Il suo volto rilassato, con le labbra appena socchiuse e il respiro regolare, trasmetteva una calma che mi sorprese. Guardai il suo viso come se lo vedessi per la prima volta: i suoi lineamenti delicati sembravano illuminati da una pace interiore che raramente le attribuivo. Era una pena non poterla vedere così serena ogni giorno, in ogni istante.

Con delicatezza, seguii con il polpastrello il contorno delle sue sopracciglia, poi scivolai verso il naso e le guance morbide. Non avevo mai conosciuto la donna che l'aveva data alla luce e, sebbene ricordassi abbastanza bene suo padre, era evidente che non aveva ereditato i suoi tratti. Chiunque fosse stato responsabile dei suoi lineamenti, doveva essere un vero artista. Lilith, soprattutto da bambina, era stata descritta come graziosa, un'eleganza che emergeva più dai fiocchi tra i capelli che dalla sua fisionomia o dai suoi modi.

Eppure, da bambino, mi ero preso una cotta per lei proprio per quei dettagli che gli altri chiamavano difetti: l'apparecchio ai denti quando i suoi incisivi erano storti, gli occhiali per la stanchezza, le guance troppo paffute, le gambe lunghe che, al tempo, la rendevano più alta di me e della maggior parte dei suoi compagni di classe. Ogni piccolo particolare, ogni tratto distintivo che altri avrebbero potuto vedere come imperfezione, era per me un motivo in più per ammirarla. Era come se quei dettagli la rendessero più autentica, più vera, e mi facevano sentire più vicino a lei.

Nella lista infinita dei difetti che bambini e adulti tiravano fuori dalla persona di Lilith, il Julian bambino leggeva solo ciò che gli piaceva di più di lei.

Mi ritirai appena sentii il suo braccio avvolgermi il busto, o almeno tentarlo.

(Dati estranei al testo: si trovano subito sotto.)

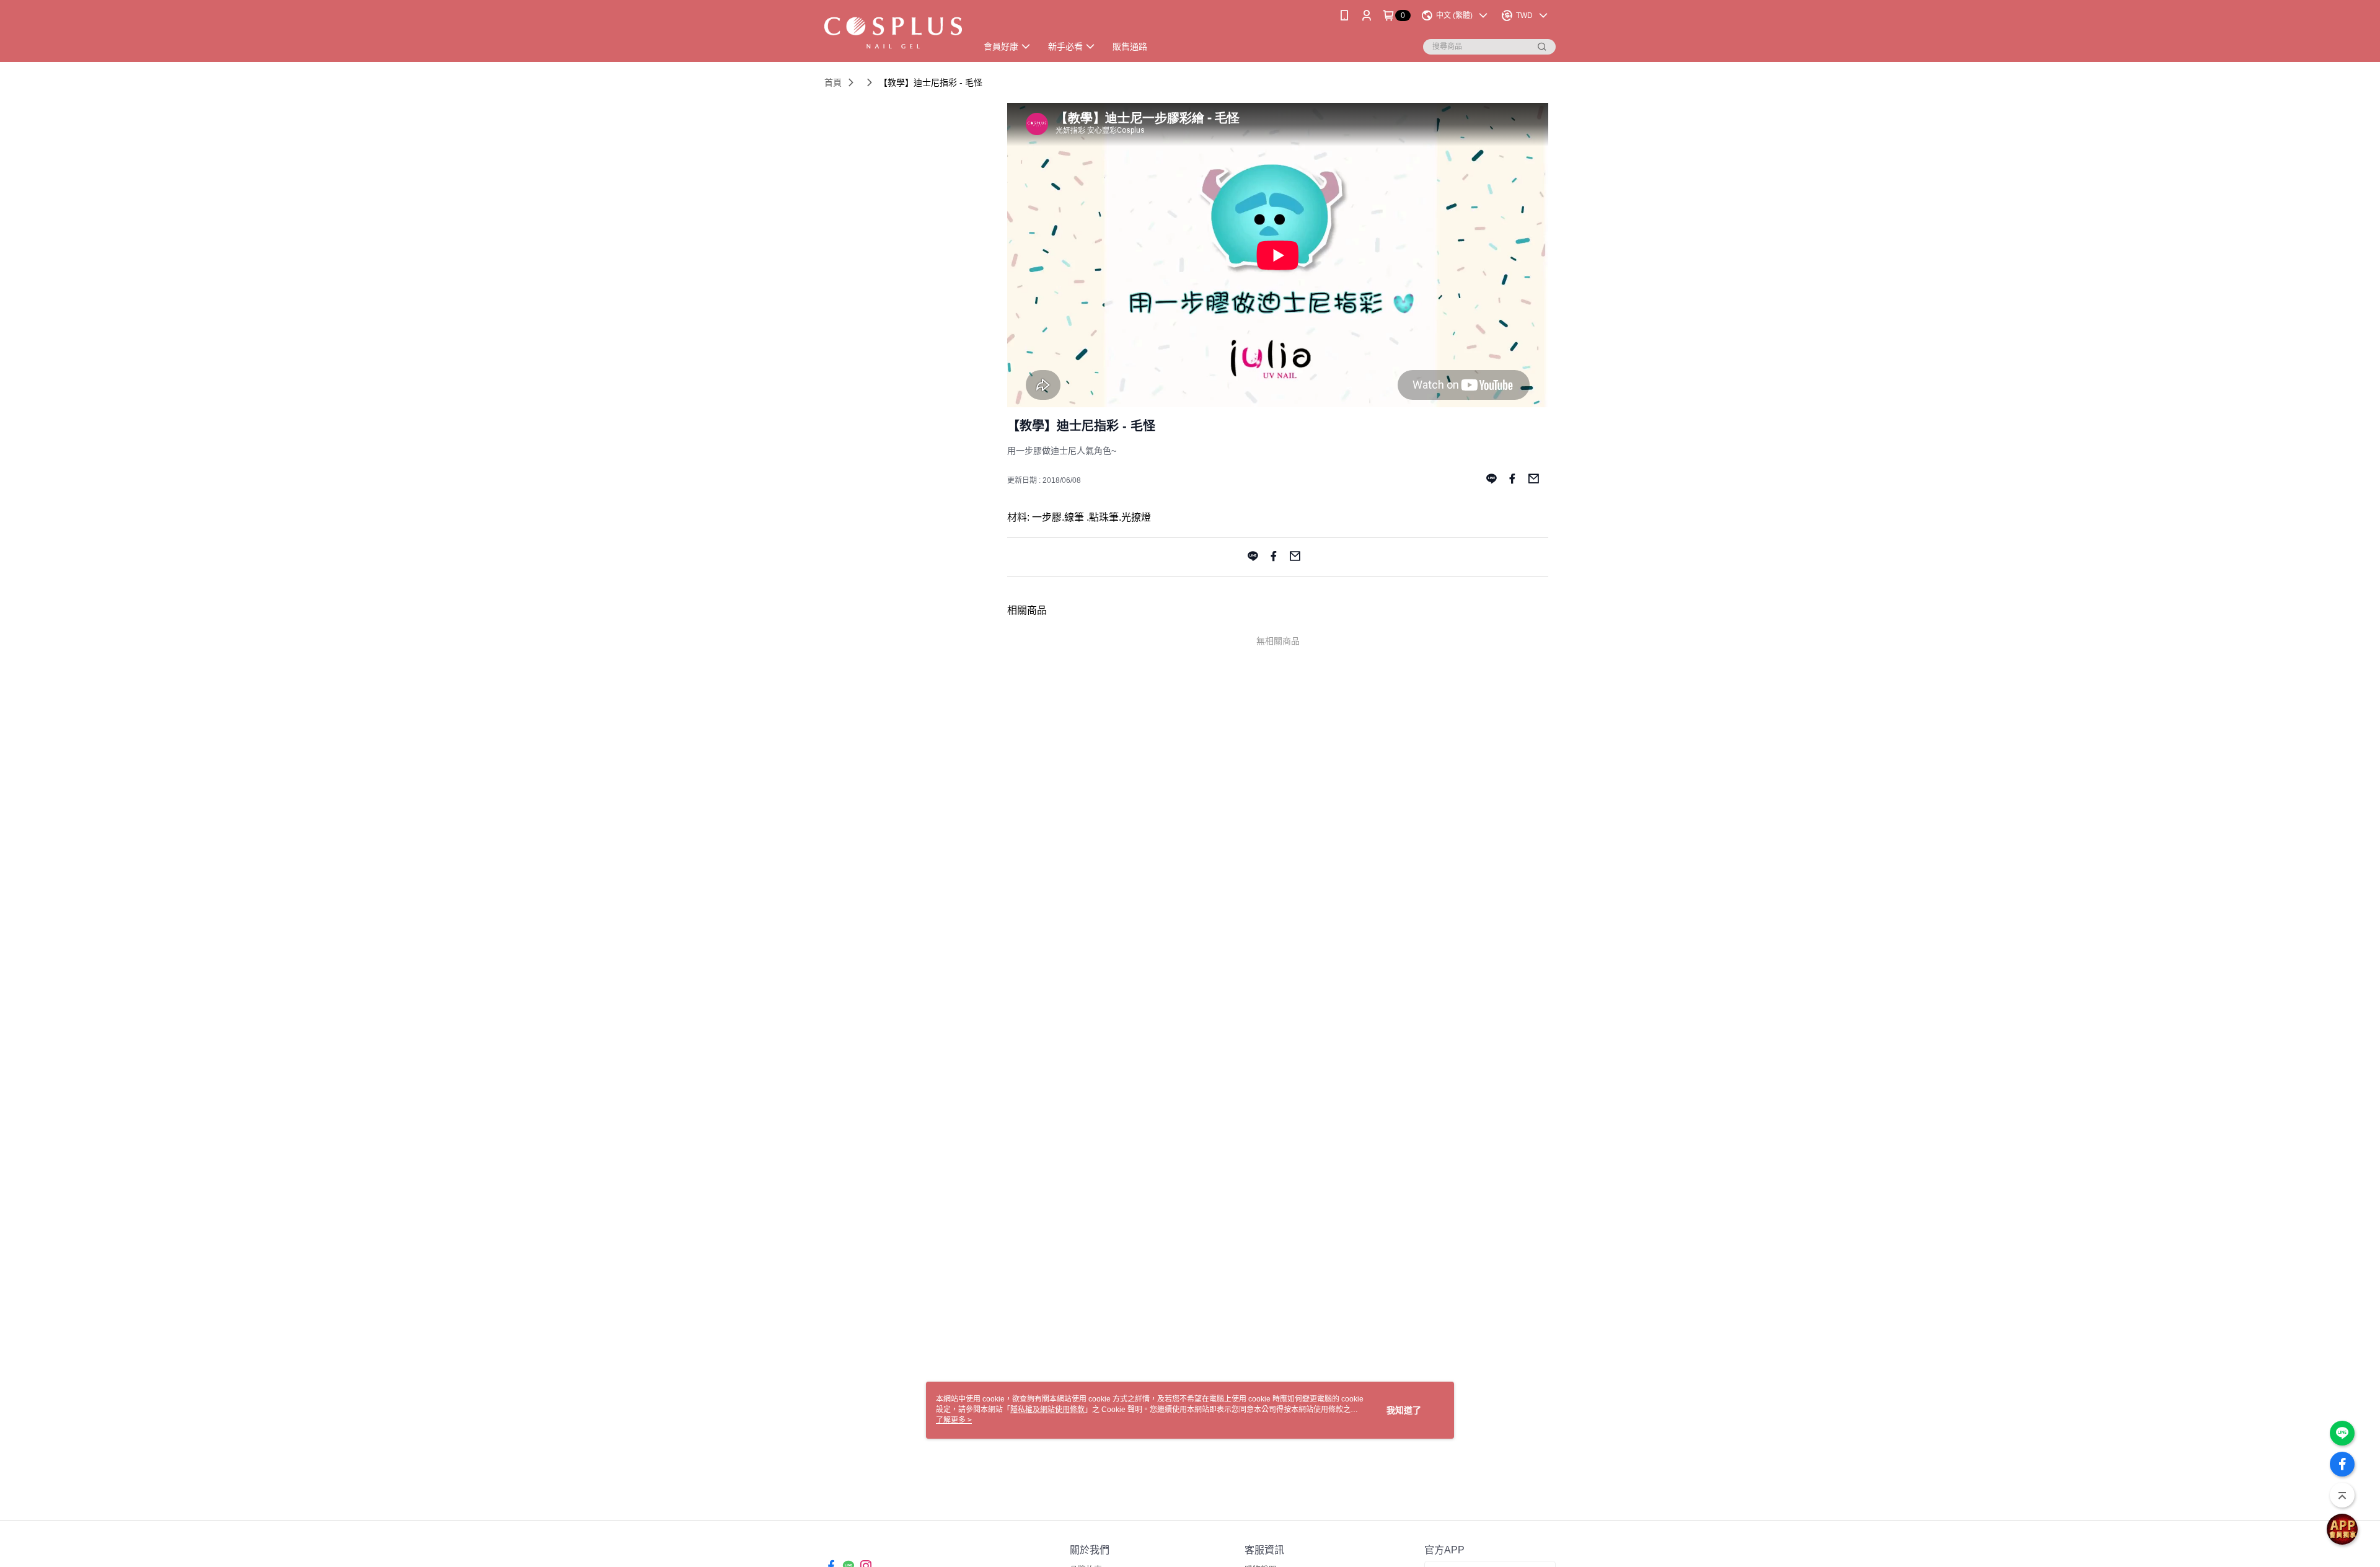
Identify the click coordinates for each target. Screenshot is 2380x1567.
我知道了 (1403, 1410)
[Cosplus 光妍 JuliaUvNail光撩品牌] (893, 32)
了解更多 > (954, 1420)
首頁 (833, 82)
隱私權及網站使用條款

Contenni a fatica una risata mentre la vedevo litigare con i suoi stessi capelli, cercando di metterli da un lato con gli occhi ancora chiusi; poi, infastidita dalla luce del sole, si costrinse a svegliarsi.

«Cazzo...» borbottò con la voce impastata dal sonno. «Cha male» si premette una mano sulla fronte, allontanandosi appena dal mio corpo per stiracchiarsi.

«Buongiorno anche a te» sussurrai divertito. «Male alla testa?»

La vidi annuire debolmente, mantenendo lo sguardo fisso sul soffitto per qualche istante. Si stava chiaramente sforzando di tenere gli occhi aperti, e mi costò non sorridere di fronte a quella scena. Poi, si girò tra le coperte per raggiungermi di nuovo, appoggiando la fronte sul mio petto e avvolgendomi con le sue braccia. Lasciai che lo facesse, stringendola a mia volta. Sembrava ancora in parte nel mondo dei sogni, perché una Lilith completamente sveglia non si sarebbe mai comportata così.